REQUIRED WORK: Search the listing for the string "button". Copy every line that has it.

AVAILABLE RECORDS:
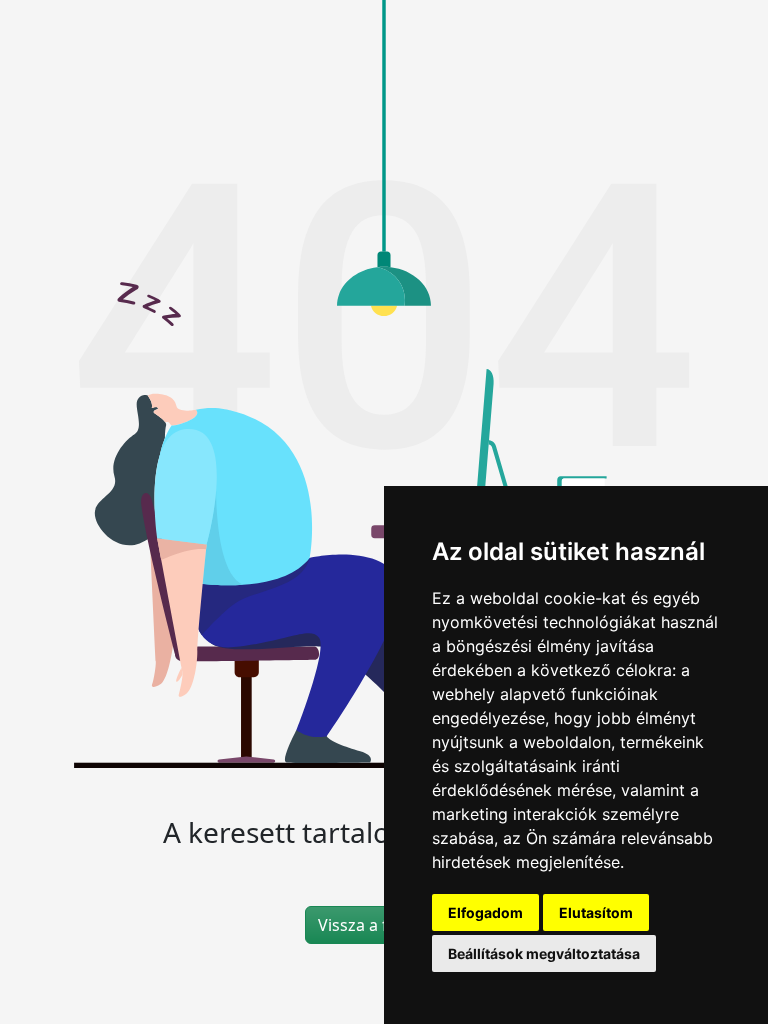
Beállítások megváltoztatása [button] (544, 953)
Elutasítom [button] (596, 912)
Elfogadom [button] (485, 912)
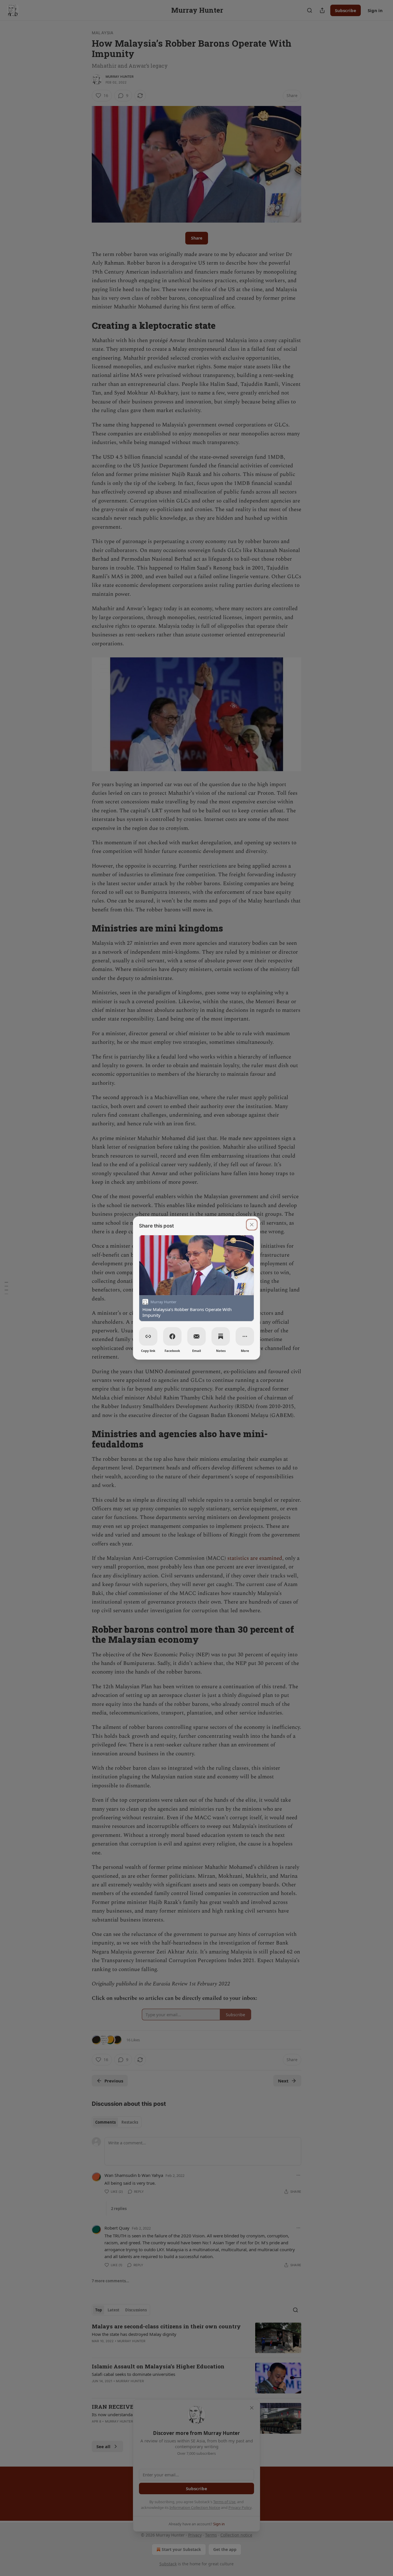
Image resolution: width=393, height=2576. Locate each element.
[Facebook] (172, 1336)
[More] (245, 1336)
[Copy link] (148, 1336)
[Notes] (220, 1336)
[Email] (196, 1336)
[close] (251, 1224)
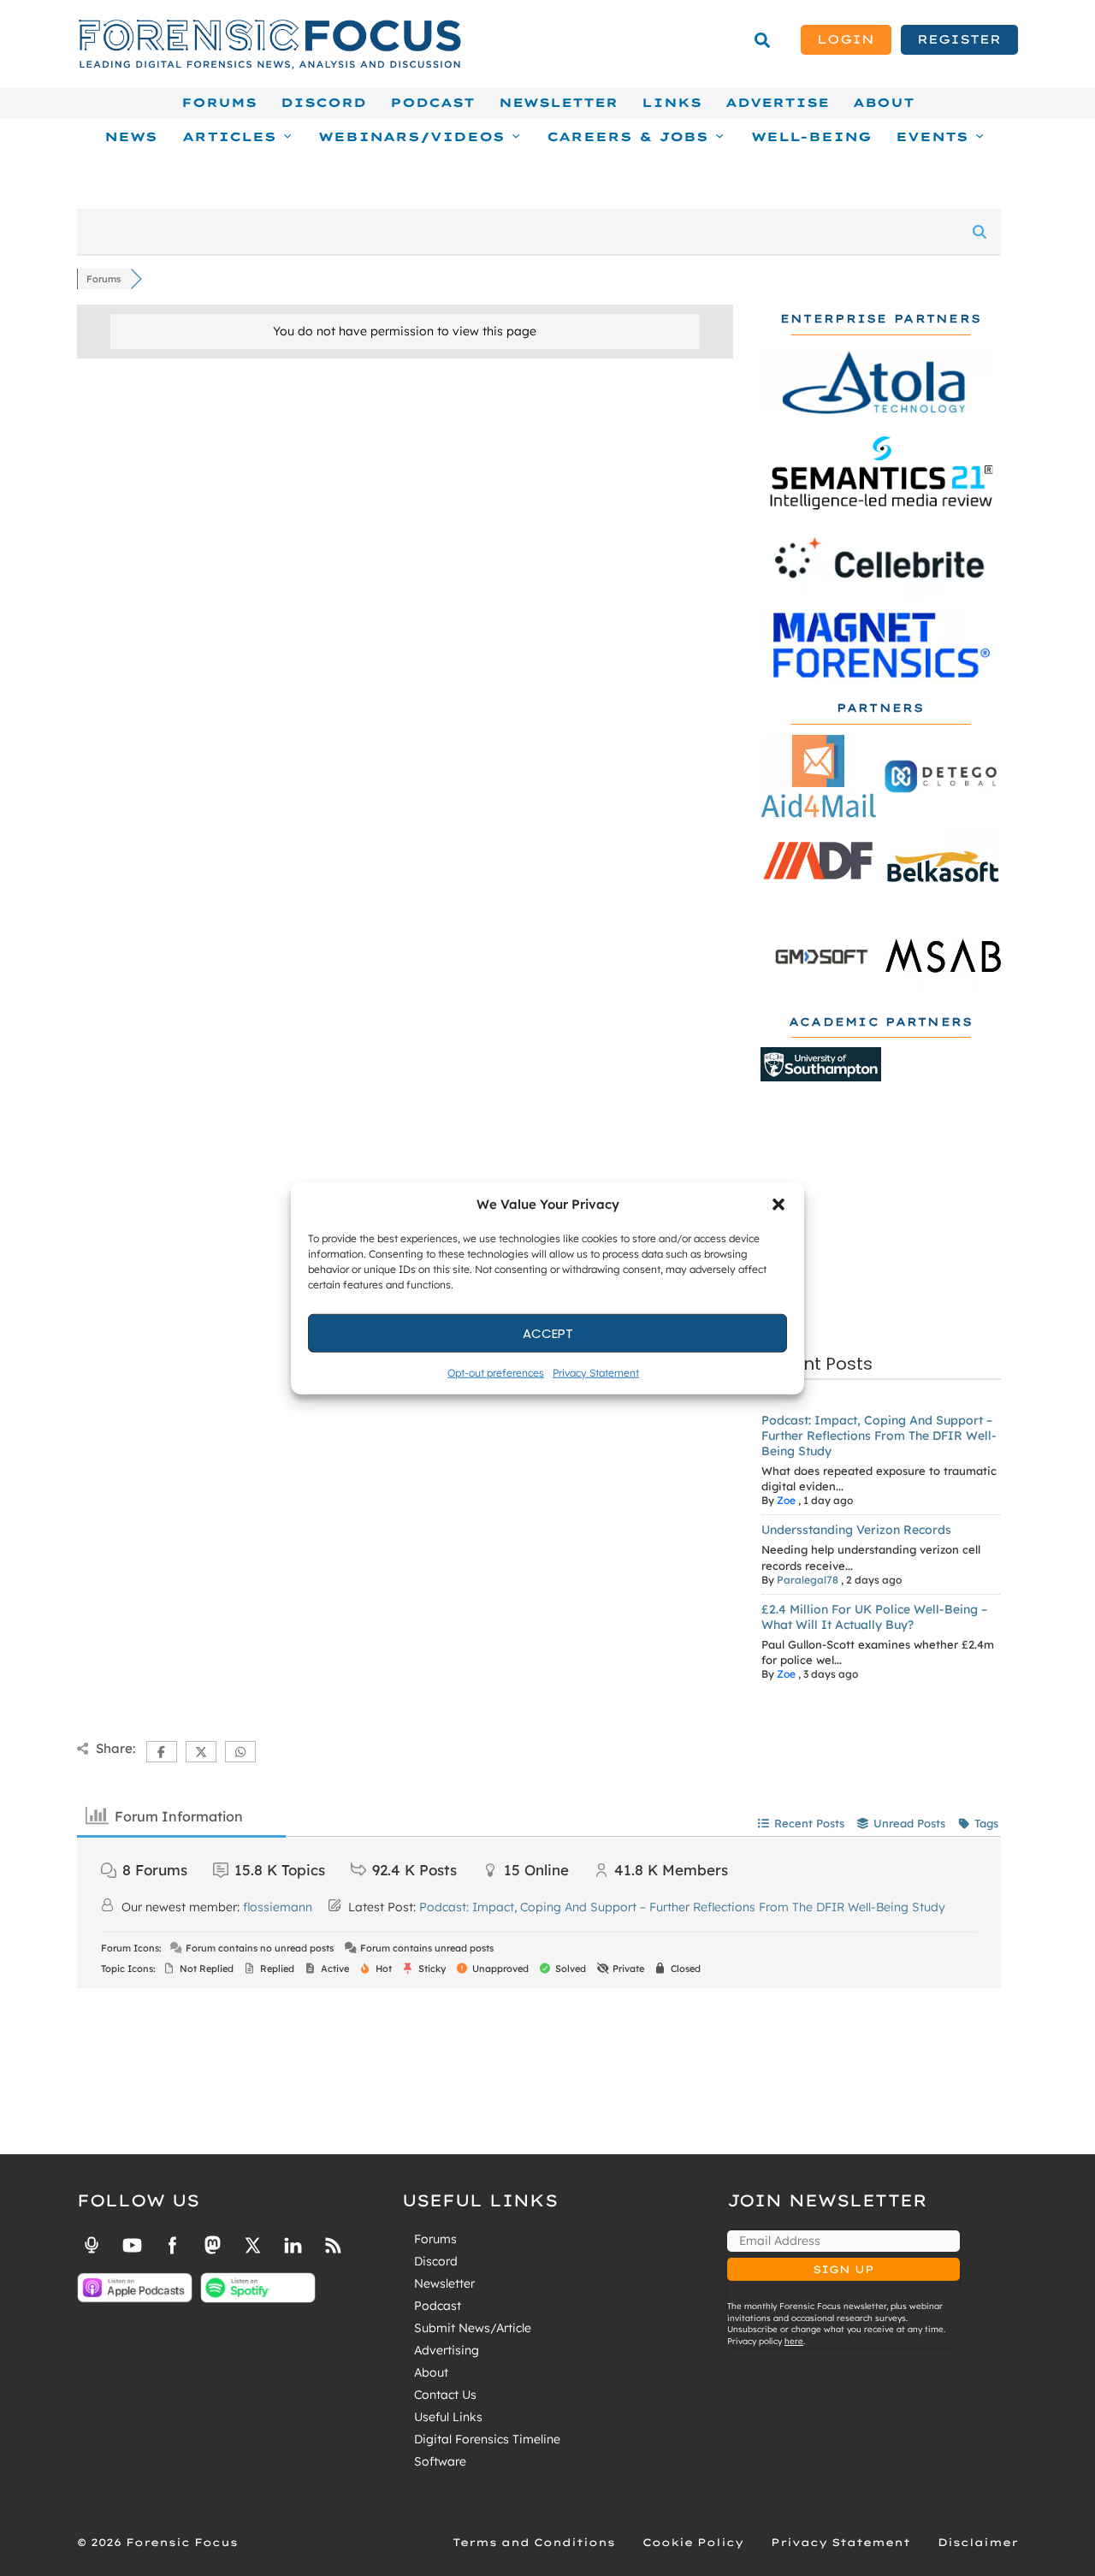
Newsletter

TASK RESPONSE:
Beállítások megváltoztatása [button] (544, 953)
Elutasítom [button] (596, 912)
Elfogadom [button] (485, 912)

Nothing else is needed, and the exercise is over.